A recently concluded study by professors Joseph H. Saleh and Mitchell L. R. Walker could open up some value-enhancing design choices for the satellite industry.
Their findings, summarized in “Electric Propulsion Reliability: Statistical Analysis of on-Orbit Anomalies and Comparative Analysis of Electrical versus Chemical Propulsion Failure Rates,” give satellite manufacturers, insurers, and operators evidence-based support to pursue electric over chemical propulsion technology for future spacecraft.
The study is the result of a powerful collaboration between two experts. Saleh and Walker tackled some persistent spacecraft propulsion and reliability questions that had previously given chemical propulsion (CP) the undisputed edge.
“The work that I do - on reliability, with an epidemiological twist – and the work that Dr. Walker is nationally known for – electric propulsion – both touch on these questions. Our collaboration enabled us to address them and provide robust answers,” said Saleh, the author of Spacecraft Reliability and Multi-State Failures: A Statistical Approach (Wiley, 2012).
“The insights we gained that will, ultimately, benefit the industry, we found at the intersection of our work.”
Using 18 years worth of satellite data, Saleh and Walker conducted what amounted to an epidemiological study of the on-orbit anomalies and failures of electric propulsion (EP). They produced a comparative analysis of EP and (CP) reliability in spacecraft and examined data by orbit type, technology, severity of the anomalies experienced, and launch date. They also looked at the average time it took for anomalies to occur, the relationship of the time to event, and the anomaly rates.
Among the many results, their study revealed that, post-2005, EP technologies (Hall Thrusters and gridded ion engines) have consistently out-performed chemical propulsion in terms of reliability. This, alone, gives EP a clear advantage when it comes to space travel and transport, where reliability is paramount.
“With so much at stake, the space industry has been historically risk-averse,” said Saleh.
“You can’t go fix a satellite the way you can a car. No one wants to spend hundreds of millions of dollars to launch a satellite if there’s no guarantee of its reliability or that of its subsystems."
Their analysis also revealed that Hall thrusters exhibit minor anomalies very early (“infant anomalies”), a problem that they suggested could be addressed through improved ground testing and acceptance procedures. Gridded ion thrusters, on the other hand, exhibited both infant anomalies and wear-out failures – conditions that would benefit from a reliability growth program.
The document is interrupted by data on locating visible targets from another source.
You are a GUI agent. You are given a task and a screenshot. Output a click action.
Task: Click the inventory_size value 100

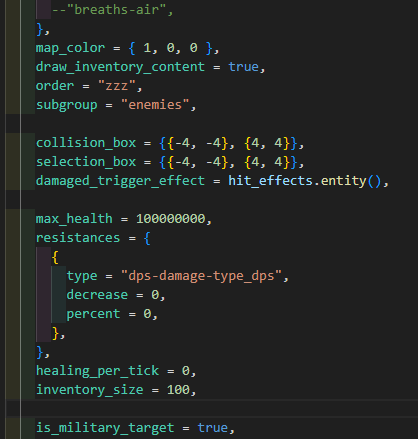coord(178,390)
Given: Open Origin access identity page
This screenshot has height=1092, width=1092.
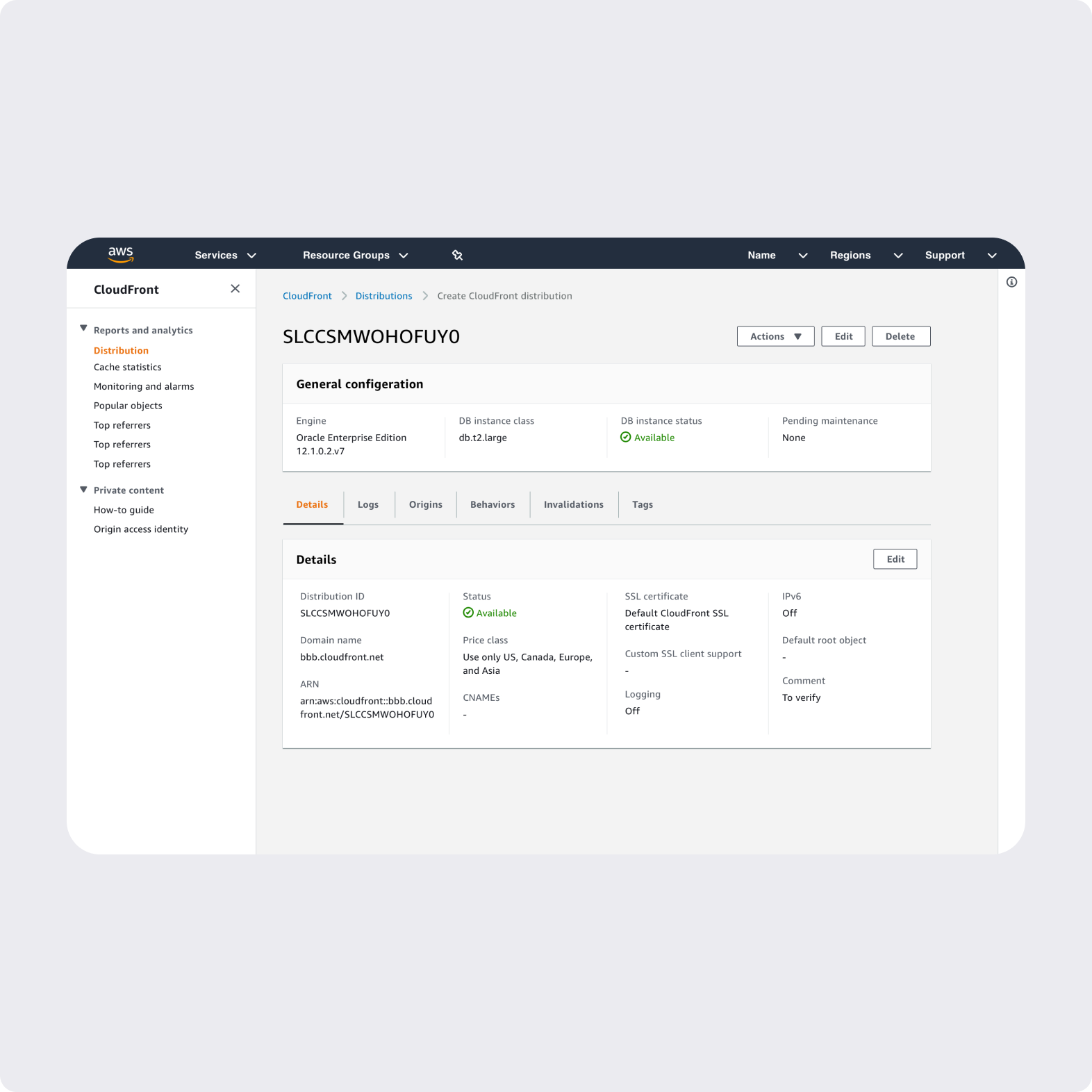Looking at the screenshot, I should pyautogui.click(x=141, y=529).
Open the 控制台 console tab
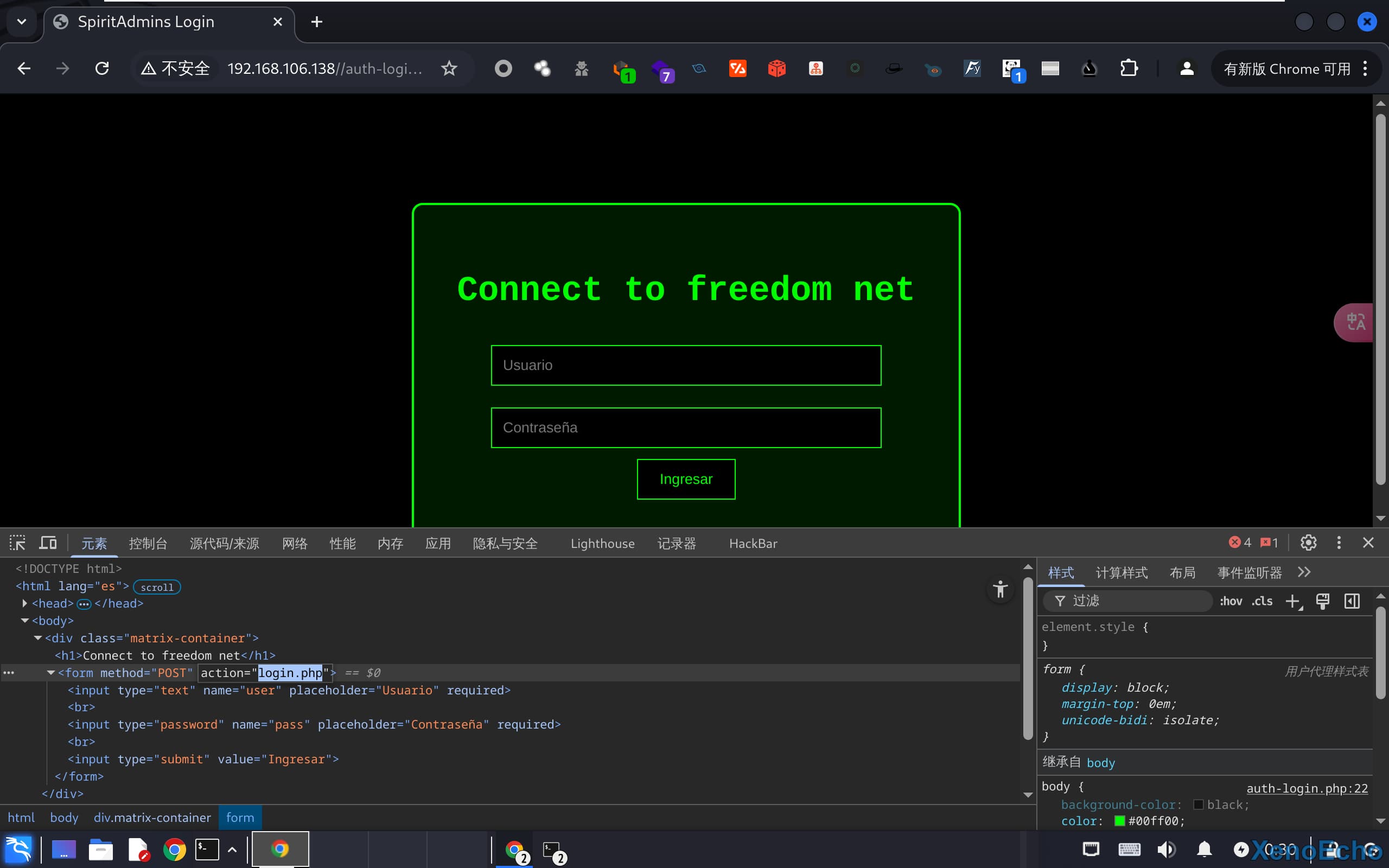This screenshot has width=1389, height=868. tap(148, 544)
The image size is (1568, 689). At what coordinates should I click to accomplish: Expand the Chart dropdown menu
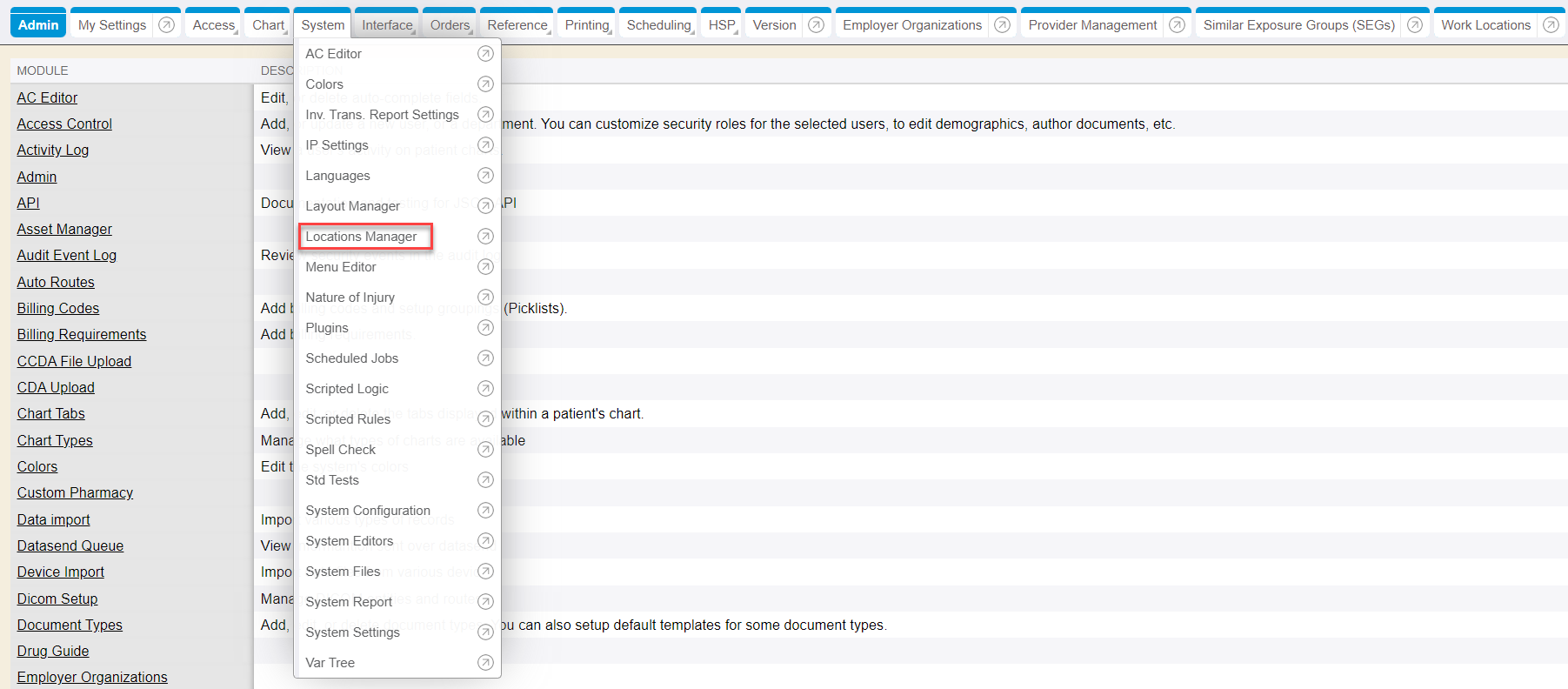point(269,25)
The team found strong evidence that EP anomalies (onset and likelihood) and orbit type are dependent – a condition that is likely mediated by either the space environment or differences in thrusters’ duty cycles.
Historically, its reliability and superior thrust capabilities made CP the go-to technology for the space industry and other stakeholders. Electric propulsion was restricted to tasks that required little acceleration, such as small in-orbit maneuvers, station-keeping, and (with a chemical assist) some orbit raising.
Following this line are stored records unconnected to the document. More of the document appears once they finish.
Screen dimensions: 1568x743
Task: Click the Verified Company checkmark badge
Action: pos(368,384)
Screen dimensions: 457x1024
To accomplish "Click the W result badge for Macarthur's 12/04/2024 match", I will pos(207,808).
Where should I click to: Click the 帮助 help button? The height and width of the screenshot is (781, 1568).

An uptick in EP utilization over the past 20 years gave Saleh and Walker the raw data they needed to question that conclusion. Their findings make EP more competitive with CP for future satellites.
With less fuel to transport, an EP-propelled satellite starts out lighter than its chemically propelled counterpart. That means a typical EP satellite can carry more payload (e.g. communications transponders, scientific equipment, etc.) than the same-mass CP satellite. The cost savings in manufacture time, insurance, and materials cannot be overlooked.
“The bottom line is that we’ve developed a more detailed picture of EP satellite technology, one that enables satellite operators to make better reliability- and risk-informed decisions regarding the propulsion choice for their spacecraft,” said Walker. “This choice could also extend the lifetime of the spacecraft, and [consequently] the long-term value it produces.”
Saleh echoed his colleague, adding:
“It is thought-provoking to consider that perhaps the bell has begun to toll for spacecraft chemical propulsion. In the next decade, the market share of spacecraft chemical propulsion will continue to erode and is likely to become confined to a small niche market of missions with high thrust and high maneuverability requirements.”